But Vancouver’s snub was as a direct result of its population — apparently we’re too small — in a move that was met with a chorus of virtual boos in 140 characters or less.
One of the most vitriolic replies that caught my eye was; “Vancouver to me is like seeing an impossibly gorgeous woman, only to discover she has absolutely nothing interesting to say.”
But fear not – all is forgiven.
In the Economist Intelligence Unit’s traditional livability survey released this week, Vancouver, Toronto and Calgary were named among the top five livable cities in the world, following top rated Melbourne and second place Vienna. Vancouver came in third, Toronto fourth and Calgary fifth.
For these rankings, 140 cities were given a score in five categories: stability (level of crime), health care, culture and environment, education and infrastructure; with only 1.8 percentage points separating those in the top 10.
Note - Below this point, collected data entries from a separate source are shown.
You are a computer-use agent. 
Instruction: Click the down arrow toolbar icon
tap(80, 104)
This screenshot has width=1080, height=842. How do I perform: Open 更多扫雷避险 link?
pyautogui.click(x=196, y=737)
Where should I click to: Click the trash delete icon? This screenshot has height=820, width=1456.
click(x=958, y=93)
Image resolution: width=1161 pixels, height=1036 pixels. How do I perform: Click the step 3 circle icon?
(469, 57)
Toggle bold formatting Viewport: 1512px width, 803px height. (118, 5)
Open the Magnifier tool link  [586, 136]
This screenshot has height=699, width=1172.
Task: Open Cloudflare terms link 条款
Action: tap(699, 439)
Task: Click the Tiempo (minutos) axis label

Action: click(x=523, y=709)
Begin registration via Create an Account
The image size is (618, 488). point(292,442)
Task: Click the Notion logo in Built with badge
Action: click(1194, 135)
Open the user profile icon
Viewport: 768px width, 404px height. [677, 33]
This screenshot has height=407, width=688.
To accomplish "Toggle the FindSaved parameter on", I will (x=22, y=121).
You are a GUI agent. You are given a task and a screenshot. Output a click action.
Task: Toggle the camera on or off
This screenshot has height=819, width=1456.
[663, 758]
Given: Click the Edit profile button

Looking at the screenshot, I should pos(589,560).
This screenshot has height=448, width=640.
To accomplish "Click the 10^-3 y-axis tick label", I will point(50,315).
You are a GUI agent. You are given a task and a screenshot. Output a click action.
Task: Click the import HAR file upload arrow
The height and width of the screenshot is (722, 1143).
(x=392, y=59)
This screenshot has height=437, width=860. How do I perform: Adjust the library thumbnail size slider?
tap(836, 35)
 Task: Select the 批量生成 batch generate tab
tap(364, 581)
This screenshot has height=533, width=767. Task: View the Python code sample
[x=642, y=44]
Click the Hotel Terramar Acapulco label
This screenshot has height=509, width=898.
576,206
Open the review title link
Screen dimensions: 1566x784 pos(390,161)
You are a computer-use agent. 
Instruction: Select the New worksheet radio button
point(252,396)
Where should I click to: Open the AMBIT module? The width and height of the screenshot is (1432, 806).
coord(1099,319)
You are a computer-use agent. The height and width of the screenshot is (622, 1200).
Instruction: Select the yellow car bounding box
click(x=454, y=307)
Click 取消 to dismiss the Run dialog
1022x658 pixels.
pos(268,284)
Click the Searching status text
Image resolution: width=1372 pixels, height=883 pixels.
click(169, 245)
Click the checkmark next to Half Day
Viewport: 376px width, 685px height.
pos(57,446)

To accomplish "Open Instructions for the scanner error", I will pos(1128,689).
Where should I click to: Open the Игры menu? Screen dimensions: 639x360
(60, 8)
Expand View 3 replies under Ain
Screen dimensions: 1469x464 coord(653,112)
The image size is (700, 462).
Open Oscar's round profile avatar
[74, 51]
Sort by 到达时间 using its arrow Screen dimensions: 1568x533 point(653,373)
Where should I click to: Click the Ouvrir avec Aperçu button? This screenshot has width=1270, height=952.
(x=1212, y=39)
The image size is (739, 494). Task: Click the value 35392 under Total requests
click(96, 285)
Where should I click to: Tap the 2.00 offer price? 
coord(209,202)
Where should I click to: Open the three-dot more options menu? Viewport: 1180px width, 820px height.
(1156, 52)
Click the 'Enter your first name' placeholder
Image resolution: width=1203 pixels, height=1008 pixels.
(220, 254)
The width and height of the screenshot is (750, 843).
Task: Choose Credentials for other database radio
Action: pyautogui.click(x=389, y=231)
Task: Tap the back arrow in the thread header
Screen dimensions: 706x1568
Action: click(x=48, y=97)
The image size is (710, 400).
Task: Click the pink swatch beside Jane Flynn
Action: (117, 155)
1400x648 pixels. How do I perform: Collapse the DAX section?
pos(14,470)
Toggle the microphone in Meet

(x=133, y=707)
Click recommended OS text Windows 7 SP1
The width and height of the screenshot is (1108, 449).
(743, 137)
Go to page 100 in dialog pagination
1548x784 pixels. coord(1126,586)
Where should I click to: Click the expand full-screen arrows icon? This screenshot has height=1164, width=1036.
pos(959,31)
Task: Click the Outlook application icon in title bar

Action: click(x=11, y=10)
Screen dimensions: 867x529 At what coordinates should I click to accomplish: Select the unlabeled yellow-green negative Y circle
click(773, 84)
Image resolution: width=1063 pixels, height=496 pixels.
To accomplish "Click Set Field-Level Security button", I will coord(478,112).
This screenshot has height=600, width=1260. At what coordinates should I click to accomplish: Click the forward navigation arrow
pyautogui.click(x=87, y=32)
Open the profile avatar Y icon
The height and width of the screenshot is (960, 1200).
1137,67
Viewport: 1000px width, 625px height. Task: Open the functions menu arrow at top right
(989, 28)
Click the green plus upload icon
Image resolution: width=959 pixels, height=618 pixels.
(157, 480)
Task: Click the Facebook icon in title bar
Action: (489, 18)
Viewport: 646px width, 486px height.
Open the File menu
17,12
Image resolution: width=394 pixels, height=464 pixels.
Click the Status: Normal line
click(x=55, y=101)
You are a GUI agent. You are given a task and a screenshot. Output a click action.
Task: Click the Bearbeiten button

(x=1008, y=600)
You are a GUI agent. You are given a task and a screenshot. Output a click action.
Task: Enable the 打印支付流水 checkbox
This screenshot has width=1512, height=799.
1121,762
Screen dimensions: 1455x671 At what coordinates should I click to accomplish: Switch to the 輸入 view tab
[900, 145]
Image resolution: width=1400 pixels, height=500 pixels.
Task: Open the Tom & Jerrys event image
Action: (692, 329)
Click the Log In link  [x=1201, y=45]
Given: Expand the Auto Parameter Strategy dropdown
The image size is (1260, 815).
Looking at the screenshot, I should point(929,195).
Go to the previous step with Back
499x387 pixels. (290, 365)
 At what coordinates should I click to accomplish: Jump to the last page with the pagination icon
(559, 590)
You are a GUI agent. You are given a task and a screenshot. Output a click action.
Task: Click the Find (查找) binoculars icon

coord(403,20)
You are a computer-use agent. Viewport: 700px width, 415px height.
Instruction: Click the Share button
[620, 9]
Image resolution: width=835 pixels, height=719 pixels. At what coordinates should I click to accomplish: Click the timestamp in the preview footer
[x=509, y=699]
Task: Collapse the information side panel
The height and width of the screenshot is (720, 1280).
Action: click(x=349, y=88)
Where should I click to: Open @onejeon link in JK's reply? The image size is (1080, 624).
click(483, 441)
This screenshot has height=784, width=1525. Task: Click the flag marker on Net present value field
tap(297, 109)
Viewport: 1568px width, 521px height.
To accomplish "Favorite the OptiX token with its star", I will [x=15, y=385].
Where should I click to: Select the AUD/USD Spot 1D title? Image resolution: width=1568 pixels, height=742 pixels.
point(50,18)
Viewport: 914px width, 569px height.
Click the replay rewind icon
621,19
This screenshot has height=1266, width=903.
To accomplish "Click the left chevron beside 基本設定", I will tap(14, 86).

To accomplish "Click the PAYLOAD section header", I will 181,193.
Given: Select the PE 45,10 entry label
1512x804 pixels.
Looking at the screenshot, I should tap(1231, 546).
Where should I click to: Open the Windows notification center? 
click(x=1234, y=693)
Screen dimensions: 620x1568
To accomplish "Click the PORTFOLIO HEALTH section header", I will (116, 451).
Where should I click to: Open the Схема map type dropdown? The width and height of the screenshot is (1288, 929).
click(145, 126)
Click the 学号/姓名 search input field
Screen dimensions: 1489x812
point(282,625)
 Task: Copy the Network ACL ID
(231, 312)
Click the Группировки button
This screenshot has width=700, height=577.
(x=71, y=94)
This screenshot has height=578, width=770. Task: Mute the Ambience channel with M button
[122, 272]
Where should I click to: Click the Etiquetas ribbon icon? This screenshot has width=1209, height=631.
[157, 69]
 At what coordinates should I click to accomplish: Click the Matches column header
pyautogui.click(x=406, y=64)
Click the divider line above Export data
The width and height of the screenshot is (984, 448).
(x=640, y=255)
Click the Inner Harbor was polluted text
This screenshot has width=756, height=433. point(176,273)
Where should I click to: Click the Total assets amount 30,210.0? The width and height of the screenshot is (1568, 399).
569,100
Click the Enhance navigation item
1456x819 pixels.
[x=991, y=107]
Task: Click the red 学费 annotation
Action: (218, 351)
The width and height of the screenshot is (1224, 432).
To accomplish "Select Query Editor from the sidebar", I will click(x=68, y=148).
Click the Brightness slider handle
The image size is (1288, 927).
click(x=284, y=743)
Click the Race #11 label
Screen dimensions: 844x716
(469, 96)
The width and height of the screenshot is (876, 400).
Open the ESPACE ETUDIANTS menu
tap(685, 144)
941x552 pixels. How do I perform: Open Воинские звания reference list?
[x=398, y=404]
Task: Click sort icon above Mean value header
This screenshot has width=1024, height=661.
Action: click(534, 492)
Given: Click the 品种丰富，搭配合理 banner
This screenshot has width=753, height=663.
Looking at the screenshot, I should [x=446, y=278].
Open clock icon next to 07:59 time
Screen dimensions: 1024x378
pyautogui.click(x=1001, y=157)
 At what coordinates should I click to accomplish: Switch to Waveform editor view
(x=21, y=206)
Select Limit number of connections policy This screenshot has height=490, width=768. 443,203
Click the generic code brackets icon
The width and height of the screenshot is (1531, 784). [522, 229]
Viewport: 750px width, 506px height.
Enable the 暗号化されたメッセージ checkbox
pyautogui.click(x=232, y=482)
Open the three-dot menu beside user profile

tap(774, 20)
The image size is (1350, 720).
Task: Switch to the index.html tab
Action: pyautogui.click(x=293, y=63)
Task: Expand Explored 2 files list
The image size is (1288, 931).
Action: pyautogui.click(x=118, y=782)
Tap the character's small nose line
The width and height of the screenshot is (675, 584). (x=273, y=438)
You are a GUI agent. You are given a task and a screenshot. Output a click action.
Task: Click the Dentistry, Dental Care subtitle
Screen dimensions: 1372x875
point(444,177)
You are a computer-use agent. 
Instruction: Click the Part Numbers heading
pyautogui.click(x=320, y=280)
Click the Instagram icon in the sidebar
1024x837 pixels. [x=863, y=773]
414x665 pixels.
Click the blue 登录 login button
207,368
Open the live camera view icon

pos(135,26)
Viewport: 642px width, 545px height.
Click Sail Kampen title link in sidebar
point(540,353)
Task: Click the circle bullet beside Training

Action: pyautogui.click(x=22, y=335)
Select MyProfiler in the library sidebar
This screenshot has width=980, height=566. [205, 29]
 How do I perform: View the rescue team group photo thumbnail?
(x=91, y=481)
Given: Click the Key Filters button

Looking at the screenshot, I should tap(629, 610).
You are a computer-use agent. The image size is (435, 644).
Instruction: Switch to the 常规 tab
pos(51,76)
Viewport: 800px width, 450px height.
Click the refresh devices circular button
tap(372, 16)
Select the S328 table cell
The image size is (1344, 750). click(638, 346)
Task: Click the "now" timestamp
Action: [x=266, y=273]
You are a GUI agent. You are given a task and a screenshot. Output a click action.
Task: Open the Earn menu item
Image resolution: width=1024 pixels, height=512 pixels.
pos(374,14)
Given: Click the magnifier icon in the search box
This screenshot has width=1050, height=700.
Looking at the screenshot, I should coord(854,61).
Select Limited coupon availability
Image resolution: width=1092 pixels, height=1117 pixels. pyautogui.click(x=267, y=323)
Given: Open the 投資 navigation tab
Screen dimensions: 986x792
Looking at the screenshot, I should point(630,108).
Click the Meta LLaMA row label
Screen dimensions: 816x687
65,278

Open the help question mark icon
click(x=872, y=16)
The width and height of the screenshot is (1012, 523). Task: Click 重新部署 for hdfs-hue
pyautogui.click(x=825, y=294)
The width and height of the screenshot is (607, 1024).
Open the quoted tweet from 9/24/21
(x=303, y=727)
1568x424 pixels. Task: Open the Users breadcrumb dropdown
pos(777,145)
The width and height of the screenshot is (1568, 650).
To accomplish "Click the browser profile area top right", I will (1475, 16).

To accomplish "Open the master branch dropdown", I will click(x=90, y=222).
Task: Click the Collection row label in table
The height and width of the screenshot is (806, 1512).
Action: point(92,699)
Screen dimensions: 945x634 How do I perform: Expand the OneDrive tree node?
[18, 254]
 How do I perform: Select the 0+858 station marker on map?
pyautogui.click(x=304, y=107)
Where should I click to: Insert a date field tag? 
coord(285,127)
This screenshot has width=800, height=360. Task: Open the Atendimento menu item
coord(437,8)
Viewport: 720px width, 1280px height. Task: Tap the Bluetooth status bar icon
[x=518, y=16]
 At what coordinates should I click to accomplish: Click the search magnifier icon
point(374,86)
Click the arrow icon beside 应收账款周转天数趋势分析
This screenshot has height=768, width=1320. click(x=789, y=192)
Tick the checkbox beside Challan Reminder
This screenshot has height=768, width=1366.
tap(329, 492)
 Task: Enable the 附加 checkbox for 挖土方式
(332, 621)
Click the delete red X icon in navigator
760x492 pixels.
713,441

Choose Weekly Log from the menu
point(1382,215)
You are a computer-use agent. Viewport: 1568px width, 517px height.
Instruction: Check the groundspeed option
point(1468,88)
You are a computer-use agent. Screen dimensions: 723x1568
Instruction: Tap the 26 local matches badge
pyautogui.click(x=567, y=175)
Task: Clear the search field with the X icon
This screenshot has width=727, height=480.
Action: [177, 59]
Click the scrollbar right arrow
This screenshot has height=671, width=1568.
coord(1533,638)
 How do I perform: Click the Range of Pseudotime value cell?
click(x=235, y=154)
Canadian and Australian cities claimed seven of the top 10 spots thanks to their size, wealth and relatively low population density. Together, these foster “a range of recreational activities without leading to high crime levels or overburdened infrastructure,” according to the report. Which is probably why Irish immigrants like myself flock to the two country’s in droves.
Will the old East Coast/West Coast rivalry be revived once more in the blogosphere? And, for us immigrants, what are we to believe?
According to a recent Mercer cost-of-living survey, both Vancouver and Toronto are the most expensive cities in North America for expats. Only New York is more expensive, but the feared ‘Manhattanization’ of Toronto could see an end to all that as prices for single detached homes and townhomes are projected to jump by between 30% to 50% in the next decade.
It seems biggest isn’t necessarily always best.
Or, is Prime Minister Stephen Harper right when he recently called Calgary the “greatest city in the greatest country in the world”?